Given data -
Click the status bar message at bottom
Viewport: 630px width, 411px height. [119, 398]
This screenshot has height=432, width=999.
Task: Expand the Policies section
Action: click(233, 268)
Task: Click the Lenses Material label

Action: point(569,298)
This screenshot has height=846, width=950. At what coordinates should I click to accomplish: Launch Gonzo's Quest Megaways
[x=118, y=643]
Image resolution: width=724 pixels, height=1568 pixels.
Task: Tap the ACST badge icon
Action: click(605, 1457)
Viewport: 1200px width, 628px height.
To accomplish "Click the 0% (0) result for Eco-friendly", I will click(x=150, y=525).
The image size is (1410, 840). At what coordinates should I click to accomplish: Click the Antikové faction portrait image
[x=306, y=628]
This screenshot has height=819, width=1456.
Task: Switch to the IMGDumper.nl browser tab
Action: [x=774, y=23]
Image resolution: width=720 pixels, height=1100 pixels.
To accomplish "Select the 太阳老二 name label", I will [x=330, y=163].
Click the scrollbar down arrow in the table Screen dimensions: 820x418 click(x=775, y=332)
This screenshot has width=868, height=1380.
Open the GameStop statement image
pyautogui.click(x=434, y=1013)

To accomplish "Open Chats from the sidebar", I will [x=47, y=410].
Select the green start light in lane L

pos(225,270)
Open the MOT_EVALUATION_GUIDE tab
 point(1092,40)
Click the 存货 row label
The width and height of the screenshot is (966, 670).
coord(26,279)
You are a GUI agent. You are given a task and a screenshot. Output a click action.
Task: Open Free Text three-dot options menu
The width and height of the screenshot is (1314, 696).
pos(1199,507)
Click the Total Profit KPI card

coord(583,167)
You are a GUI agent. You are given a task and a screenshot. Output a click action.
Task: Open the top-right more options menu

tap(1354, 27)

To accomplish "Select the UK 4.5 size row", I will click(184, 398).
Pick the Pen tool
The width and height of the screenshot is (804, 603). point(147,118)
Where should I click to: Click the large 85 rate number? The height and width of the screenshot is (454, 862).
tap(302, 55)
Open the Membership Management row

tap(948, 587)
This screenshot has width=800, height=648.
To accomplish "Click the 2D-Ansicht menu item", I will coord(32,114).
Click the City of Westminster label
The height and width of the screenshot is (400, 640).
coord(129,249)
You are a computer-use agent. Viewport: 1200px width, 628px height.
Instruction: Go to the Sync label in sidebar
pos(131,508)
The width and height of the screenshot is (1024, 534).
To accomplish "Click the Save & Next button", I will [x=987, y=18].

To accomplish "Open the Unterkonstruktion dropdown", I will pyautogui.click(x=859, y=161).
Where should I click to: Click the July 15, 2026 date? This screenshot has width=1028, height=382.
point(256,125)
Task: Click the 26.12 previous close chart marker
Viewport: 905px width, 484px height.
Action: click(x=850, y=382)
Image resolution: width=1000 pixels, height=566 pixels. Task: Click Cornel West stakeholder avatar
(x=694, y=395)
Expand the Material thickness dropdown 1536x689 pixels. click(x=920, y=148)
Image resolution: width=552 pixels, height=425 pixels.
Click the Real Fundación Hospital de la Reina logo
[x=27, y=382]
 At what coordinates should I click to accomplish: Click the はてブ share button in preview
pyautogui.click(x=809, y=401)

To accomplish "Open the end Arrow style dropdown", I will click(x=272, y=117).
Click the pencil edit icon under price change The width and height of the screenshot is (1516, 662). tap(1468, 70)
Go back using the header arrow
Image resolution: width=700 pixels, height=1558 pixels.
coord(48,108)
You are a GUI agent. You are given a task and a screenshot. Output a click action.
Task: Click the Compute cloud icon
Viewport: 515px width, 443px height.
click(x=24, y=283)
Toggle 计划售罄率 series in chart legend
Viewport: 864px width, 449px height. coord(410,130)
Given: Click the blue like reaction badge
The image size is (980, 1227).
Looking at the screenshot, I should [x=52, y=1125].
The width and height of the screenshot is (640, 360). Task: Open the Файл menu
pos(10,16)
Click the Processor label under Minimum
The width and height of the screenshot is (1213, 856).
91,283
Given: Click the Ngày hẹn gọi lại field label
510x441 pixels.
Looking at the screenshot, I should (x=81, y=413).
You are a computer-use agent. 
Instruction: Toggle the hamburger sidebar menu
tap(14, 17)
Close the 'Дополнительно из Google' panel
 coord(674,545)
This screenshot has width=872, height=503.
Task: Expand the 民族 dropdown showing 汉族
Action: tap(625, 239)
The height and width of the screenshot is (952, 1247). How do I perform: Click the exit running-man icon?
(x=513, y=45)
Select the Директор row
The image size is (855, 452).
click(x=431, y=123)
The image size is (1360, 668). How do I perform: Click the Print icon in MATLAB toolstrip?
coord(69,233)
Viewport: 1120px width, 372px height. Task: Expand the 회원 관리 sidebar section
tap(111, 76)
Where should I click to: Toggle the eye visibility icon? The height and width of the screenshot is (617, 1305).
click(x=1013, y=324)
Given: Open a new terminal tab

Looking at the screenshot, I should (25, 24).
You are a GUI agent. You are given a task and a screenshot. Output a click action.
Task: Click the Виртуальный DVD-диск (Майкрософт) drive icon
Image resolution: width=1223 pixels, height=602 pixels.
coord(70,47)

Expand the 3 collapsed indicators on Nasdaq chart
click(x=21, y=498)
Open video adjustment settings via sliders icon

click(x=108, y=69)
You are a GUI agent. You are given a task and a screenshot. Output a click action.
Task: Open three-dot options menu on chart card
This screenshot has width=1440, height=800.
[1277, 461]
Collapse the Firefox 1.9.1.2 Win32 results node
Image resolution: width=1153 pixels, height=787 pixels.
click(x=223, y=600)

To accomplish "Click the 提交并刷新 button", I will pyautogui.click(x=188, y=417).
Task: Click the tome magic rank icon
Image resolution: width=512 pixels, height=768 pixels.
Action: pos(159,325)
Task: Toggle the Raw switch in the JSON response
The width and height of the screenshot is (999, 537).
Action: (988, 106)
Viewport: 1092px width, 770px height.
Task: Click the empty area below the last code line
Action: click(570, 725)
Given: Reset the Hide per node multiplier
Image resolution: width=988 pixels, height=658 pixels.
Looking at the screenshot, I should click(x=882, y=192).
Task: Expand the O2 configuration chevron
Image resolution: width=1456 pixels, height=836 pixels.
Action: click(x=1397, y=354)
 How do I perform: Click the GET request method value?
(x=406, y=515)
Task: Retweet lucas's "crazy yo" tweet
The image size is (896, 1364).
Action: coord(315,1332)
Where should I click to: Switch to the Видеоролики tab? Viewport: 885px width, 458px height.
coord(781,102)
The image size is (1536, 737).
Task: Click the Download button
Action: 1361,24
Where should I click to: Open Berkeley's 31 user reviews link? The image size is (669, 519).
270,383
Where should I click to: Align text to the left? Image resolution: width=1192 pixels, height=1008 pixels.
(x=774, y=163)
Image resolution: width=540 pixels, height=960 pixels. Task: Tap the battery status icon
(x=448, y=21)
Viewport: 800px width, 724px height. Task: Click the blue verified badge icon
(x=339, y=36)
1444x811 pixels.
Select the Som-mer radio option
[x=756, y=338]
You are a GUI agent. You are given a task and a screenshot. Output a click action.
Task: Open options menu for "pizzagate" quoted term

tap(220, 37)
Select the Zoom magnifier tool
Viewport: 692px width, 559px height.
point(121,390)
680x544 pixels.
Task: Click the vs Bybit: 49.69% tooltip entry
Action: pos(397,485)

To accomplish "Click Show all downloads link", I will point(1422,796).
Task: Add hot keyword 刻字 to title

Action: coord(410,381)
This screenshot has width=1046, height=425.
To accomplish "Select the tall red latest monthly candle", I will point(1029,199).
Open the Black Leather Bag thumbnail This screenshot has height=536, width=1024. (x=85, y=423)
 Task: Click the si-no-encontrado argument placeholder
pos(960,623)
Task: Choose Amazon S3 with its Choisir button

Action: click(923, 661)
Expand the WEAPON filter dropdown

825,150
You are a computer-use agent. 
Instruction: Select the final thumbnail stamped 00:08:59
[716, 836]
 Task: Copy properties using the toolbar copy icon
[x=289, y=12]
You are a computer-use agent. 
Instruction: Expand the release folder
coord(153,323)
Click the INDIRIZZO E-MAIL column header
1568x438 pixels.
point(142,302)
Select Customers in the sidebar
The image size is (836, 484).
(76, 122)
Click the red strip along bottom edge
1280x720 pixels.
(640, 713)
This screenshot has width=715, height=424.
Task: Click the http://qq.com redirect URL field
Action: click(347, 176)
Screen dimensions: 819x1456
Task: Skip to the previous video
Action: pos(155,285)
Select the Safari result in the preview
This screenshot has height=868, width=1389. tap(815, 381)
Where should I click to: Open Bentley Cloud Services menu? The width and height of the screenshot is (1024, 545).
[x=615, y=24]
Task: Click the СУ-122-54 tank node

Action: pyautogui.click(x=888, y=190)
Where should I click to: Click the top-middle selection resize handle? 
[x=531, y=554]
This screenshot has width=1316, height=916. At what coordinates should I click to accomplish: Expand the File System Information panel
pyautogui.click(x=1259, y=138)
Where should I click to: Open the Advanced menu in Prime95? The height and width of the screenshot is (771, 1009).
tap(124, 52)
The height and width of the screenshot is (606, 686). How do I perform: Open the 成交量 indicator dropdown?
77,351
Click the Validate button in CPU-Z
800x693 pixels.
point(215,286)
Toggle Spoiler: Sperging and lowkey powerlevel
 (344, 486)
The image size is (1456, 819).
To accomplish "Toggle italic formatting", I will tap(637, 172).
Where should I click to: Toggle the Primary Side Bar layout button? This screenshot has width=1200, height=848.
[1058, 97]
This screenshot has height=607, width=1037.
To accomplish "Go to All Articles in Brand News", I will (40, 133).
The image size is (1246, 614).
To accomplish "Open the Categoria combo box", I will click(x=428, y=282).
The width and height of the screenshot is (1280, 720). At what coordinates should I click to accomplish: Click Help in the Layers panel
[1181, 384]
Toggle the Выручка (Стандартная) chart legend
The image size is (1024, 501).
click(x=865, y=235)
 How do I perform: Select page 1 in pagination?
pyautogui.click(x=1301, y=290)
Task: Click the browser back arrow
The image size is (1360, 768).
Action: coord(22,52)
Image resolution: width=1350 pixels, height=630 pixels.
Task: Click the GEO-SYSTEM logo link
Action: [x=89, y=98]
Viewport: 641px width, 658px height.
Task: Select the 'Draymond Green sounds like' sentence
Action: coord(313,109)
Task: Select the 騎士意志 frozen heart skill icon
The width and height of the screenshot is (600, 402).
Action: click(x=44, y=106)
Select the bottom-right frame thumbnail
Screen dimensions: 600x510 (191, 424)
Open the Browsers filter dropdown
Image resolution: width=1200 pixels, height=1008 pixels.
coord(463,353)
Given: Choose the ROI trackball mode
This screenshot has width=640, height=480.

Aim of the exercise - Copy out, word for word, the part of the entries above that begins at the line with "Select Customers in the sidebar" and ends at the line with "Task: Click the browser back arrow", including both.

Result -
Select Customers in the sidebar
The image size is (836, 484).
(76, 122)
Click the red strip along bottom edge
1280x720 pixels.
(640, 713)
This screenshot has width=715, height=424.
Task: Click the http://qq.com redirect URL field
Action: click(347, 176)
Screen dimensions: 819x1456
Task: Skip to the previous video
Action: pos(155,285)
Select the Safari result in the preview
This screenshot has height=868, width=1389. tap(815, 381)
Where should I click to: Open Bentley Cloud Services menu? The width and height of the screenshot is (1024, 545).
[x=615, y=24]
Task: Click the СУ-122-54 tank node

Action: pyautogui.click(x=888, y=190)
Where should I click to: Click the top-middle selection resize handle? 
[x=531, y=554]
This screenshot has width=1316, height=916. At what coordinates should I click to accomplish: Expand the File System Information panel
pyautogui.click(x=1259, y=138)
Where should I click to: Open the Advanced menu in Prime95? The height and width of the screenshot is (771, 1009).
tap(124, 52)
The height and width of the screenshot is (606, 686). How do I perform: Open the 成交量 indicator dropdown?
77,351
Click the Validate button in CPU-Z
800x693 pixels.
point(215,286)
Toggle Spoiler: Sperging and lowkey powerlevel
 (344, 486)
The image size is (1456, 819).
To accomplish "Toggle italic formatting", I will tap(637, 172).
Where should I click to: Toggle the Primary Side Bar layout button? This screenshot has width=1200, height=848.
[1058, 97]
This screenshot has height=607, width=1037.
To accomplish "Go to All Articles in Brand News", I will (40, 133).
The image size is (1246, 614).
To accomplish "Open the Categoria combo box", I will click(x=428, y=282).
The width and height of the screenshot is (1280, 720). At what coordinates should I click to accomplish: Click Help in the Layers panel
[1181, 384]
Toggle the Выручка (Стандартная) chart legend
The image size is (1024, 501).
click(x=865, y=235)
 How do I perform: Select page 1 in pagination?
pyautogui.click(x=1301, y=290)
Task: Click the browser back arrow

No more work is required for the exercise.